---------- PAGE EXTRACT

This is a project to build a data ingest and visualization application customized for the April 2019 Gradients 3 oceanographic cruise.
- Docker (infrastructure)
- TimescaleDB (time series data management)
- Grafana (time series data visualization)
- Supercronic (Docker compatible cron for periodic processing)
- Python 3 scripts (data parsing and higher-level job wrappers)
- Minio (realtime cruise data uploads)
- Borg for backups
- Clone this git repo somewhere
- Install Docker
- Pull the images used in this stack. I'm not sure why this is necessary, but just deploying the stack doesn't seem to reliably pull needed images.
docker pull grafana/grafana:6.0.0
docker pull ctberthiaume/ingest:gradients3
docker pull ctberthiaume/backup:gradients3
docker pull timescale/timescaledb:1.2.2-pg10
docker pull minio/minio:RELEASE.2019-03-20T22-38-47Z
First copy the secrets_template
folder to secrets
and change
passwords from the defaults.

--------------------
---------- DATA EXTRACT

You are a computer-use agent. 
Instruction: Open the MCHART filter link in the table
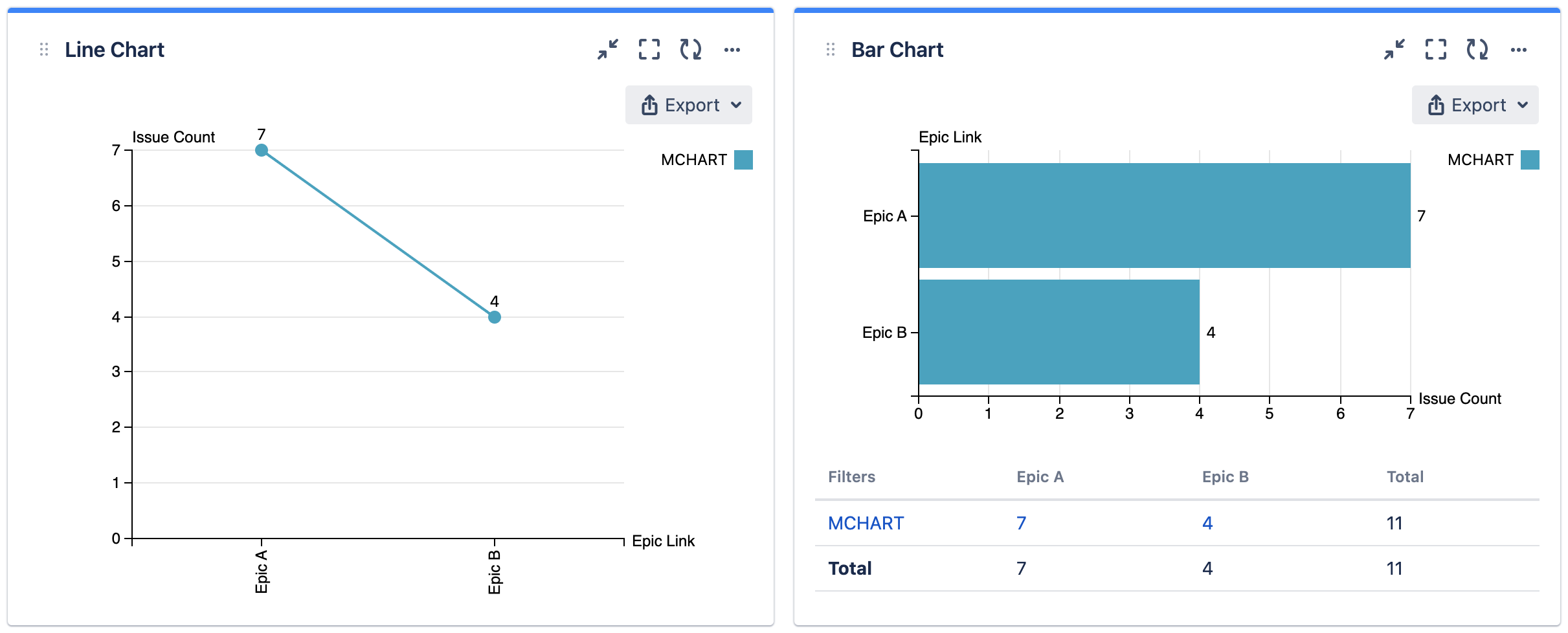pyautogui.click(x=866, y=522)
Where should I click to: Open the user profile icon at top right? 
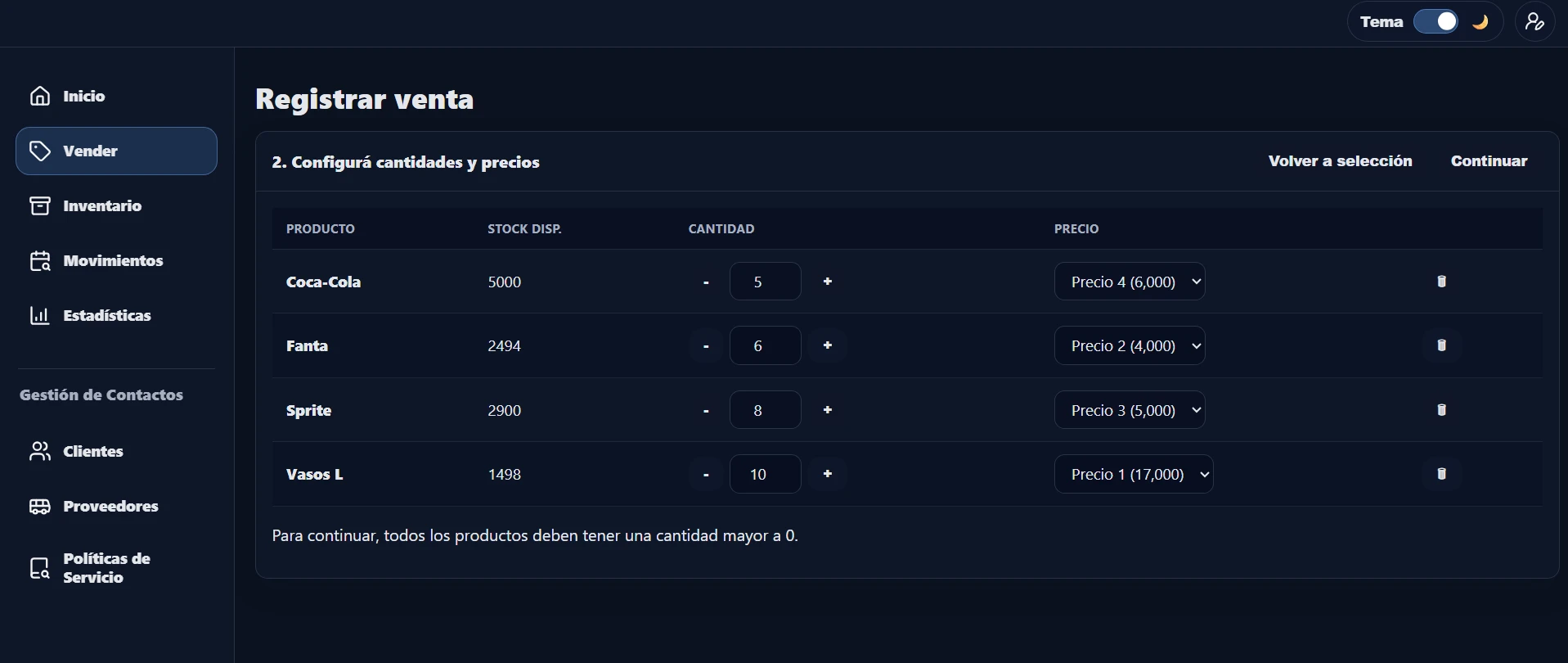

--------------------

_CHALLENGE_:
Transcribe the portion of the Gradients 3 cruise project page that opens with the words containing "- TimescaleDB (time" and closes with "cruise data uploads)".

_SOLUTION TO THIS PROBLEM_:
- TimescaleDB (time series data management)
- Grafana (time series data visualization)
- Supercronic (Docker compatible cron for periodic processing)
- Python 3 scripts (data parsing and higher-level job wrappers)
- Minio (realtime cruise data uploads)